Instruction => Decide whether each statement below agrees with the code: (a) the '5-fold' entry sets chains_per_unit to 4; (b) the 'dimer' entry sets n_fold to 2; (c) the output folder is made with exist_ok set to False. Answer yes or no for each and quote the code's deciding words.

— START Reading text —

OUTPUT_DIR = f"{ALASCAN_BASE}/alascan_symmetry_averaged_results"
Path(OUTPUT_DIR).mkdir(exist_ok=True)

# Symmetry configuration for each assembly type
SYMMETRY_CONFIG = {
    '3-fold': {'n_fold': 3, 'chains_per_unit': 4},
    '5-fold': {'n_fold': 5, 'chains_per_unit': 4},
    'dimer': {'n_fold': 1, 'chains_per_unit': 4},
    'dimer_para': {'n_fold': 2, 'chains_per_unit': 4},
    'dimer_perp': {'n_fold': 2, 'chains_per_unit': 4}
}

def assign_symmetry_position(chain_id, chains_per_unit):
    """Assign symmetry position based on chain ID"""
    chain_idx = ord(chain_id) - ord('A')

— END Reading text —
— START Supplied records —

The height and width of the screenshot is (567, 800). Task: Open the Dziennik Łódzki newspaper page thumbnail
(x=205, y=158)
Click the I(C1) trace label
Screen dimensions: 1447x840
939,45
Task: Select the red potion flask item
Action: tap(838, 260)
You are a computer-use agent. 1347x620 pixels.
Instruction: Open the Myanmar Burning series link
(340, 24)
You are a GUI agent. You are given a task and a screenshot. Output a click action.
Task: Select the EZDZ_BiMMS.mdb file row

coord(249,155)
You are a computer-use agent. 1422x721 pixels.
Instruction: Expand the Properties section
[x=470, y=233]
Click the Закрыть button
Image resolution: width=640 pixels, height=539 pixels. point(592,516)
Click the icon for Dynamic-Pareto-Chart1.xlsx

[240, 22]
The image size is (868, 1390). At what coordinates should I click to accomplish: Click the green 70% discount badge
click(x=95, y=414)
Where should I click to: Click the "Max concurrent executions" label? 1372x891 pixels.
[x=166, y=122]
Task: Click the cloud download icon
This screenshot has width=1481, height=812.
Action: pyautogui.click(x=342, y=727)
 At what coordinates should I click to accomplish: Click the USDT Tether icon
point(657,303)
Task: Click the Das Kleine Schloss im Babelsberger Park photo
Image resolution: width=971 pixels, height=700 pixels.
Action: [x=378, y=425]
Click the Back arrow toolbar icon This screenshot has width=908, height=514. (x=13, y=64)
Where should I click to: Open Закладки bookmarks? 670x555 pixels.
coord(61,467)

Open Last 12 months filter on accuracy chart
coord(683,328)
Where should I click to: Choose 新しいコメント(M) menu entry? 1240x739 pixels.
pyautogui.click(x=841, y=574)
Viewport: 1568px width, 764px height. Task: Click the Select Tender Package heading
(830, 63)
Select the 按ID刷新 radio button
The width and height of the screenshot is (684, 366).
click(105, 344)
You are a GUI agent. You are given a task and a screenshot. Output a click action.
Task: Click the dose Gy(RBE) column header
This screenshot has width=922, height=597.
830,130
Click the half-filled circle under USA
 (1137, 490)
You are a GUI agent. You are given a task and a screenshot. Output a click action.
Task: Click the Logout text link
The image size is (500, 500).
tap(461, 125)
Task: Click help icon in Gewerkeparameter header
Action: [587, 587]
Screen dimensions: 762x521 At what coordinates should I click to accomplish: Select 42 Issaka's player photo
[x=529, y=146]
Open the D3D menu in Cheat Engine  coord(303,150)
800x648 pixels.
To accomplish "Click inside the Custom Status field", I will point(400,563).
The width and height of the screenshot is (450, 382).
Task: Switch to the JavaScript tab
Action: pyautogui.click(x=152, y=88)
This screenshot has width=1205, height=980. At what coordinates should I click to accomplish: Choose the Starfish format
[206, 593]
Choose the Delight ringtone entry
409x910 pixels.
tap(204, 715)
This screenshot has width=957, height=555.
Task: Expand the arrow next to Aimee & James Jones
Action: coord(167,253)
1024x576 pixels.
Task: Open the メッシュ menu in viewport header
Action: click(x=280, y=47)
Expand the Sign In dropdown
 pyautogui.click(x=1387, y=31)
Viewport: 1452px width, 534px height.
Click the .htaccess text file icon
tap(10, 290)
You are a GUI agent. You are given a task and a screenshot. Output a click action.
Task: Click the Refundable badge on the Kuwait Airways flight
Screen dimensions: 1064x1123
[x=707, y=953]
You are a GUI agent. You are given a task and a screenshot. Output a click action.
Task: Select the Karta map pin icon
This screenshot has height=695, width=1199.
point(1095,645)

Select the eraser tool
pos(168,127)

— END Supplied records —

Complete answer =>
(a) Yes: "'5-fold': {'n_fold': 5, 'chains_per_unit': 4},"
(b) No: "'dimer': {'n_fold': 1, 'chains_per_unit': 4},"
(c) No: "Path(OUTPUT_DIR).mkdir(exist_ok=True)"